Elliot blickte rasch auf, und dann sah er, daß die Antwort nicht von Sarah Johnson gekommen war.

Am anderen Ende des Raums stand eine ihm unbekannte Frau, schlank, hochgewachsen, Anfang Zwanzig. Man hätte sie als schön bezeichnen können, hätte sie nicht so viel Kühle und Distanz ausgestrahlt. Sie trug ein strenges Kostüm und hielt einen Aktenkoffer in der Hand, den sie jetzt auf den Tisch stellte und öffnete. »Ich bin Dr. Ross«, erklärte sie, »vom Wildlife Fund, und ich hätte gern Ihre Ansicht zu diesen Bildern gehört.« Sie reichte eine Serie von Fotos herum, die von den Angehörigen der Projektgruppe mit Pfeifen und Seufzen zur Kenntnis genommen wurden. Elliot wartete am Kopfende des Tischs ungeduldig, bis die Bilder zu ihm kamen.

Es waren grobkörnige Schwarzweißbilder, über die waagerechte Streifen liefen.
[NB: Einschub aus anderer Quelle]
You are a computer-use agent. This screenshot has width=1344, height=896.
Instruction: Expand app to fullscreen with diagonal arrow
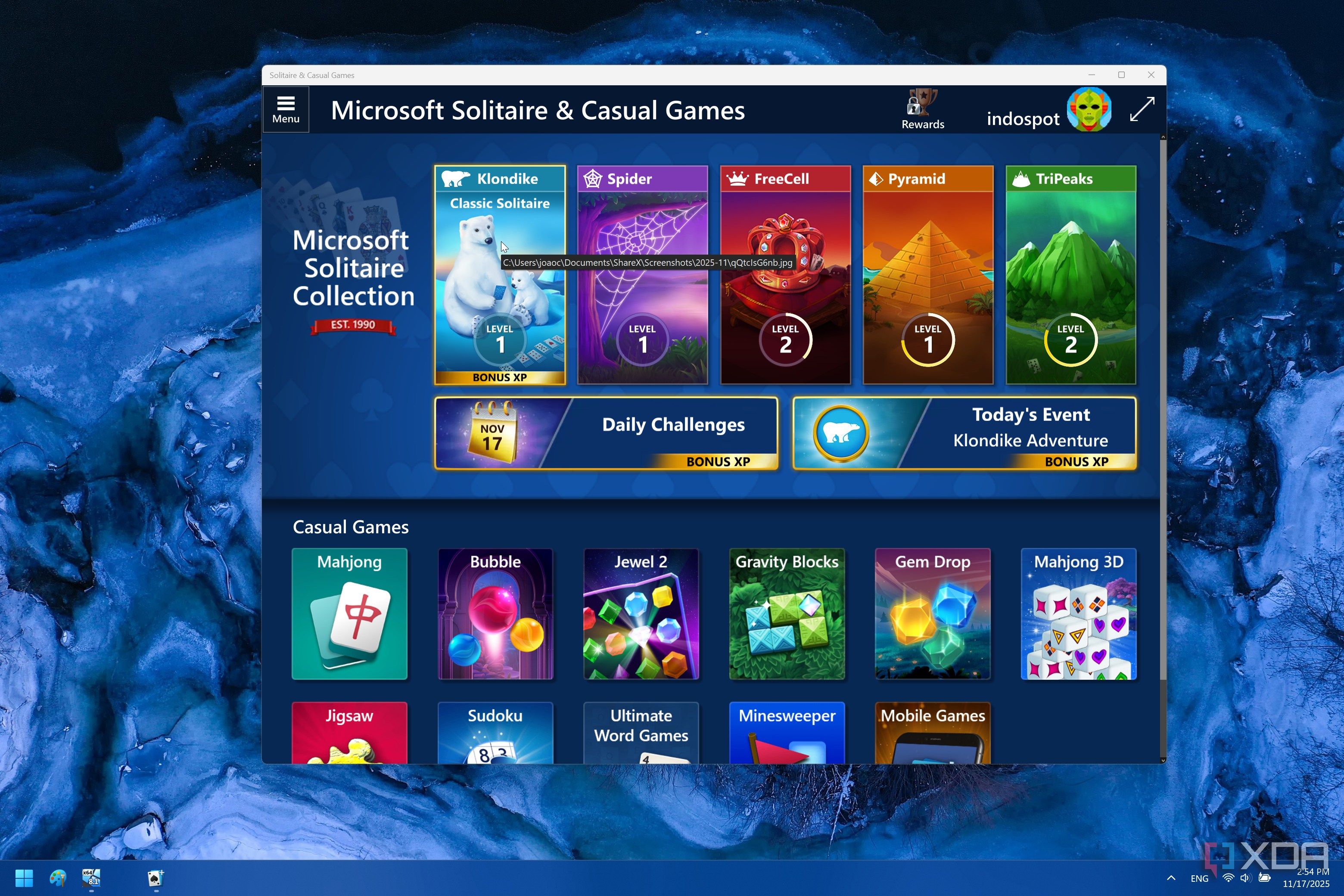(1142, 109)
Man hatte sie von einem Bildschirm fotografiert, aber was sie darstellten, war unverkennbar: eine Ruinenstadt im Dschungel. Über den Türen und Fenstern der Häuser wölbten sich seltsame halbmondförmige Bogen.

5. Amy

»Über Satellit?« fragte Elliot noch einmal und hörte die Spannung in seiner eigenen Stimme.

»Richtig. Die Bilder sind uns vor zwei Tagen aus Afrika über Satellit übermittelt worden.« »Sie kennen also die Lage dieser Ruinen?« »Selbstverständlich.«

»Und Ihre Expedition bricht in wenigen Stunden auf?« »In genau sechs Stunden und dreiundzwanzig Minuten«, sagte Karen Ross mit einem raschen Blick auf ihre Digitaluhr. Elliot vertagte die Arbeitssitzung und sprach über eine Stunde unter vier Augen mit Karen Ross. Später behauptete Elliot, Karen Ross habe ihn über das Ziel der Expedition und die den Teilnehmern drohenden Gefahren »getäuscht«. Aber er wollte unbedingt mit, und die wahren Hintergründe der Expedition und die möglichen Gefahren interessierten ihn zu diesem Zeitpunkt wahrscheinlich nicht besonders. Auf Grund seiner großen Erfahrung in der Kunst, Gelder für seine Arbeit lockerzumachen, waren ihm seit langem Situationen vertraut, wo sich das Geld anderer und seine eigenen Motive nicht genau zur Deckung bringen ließen. Das war die zynische Seite der    Wissenschaft.    Wieviel    reine Grundlagenforschung war in den vergangenen dreißig Jahren finanziert worden, weil sie vielleicht ein Heilmittel gegen Krebs erbringen würde? Ein Forscher versprach das Blaue vom Himmel herunter, um Geld für seine Arbeit zu bekommen.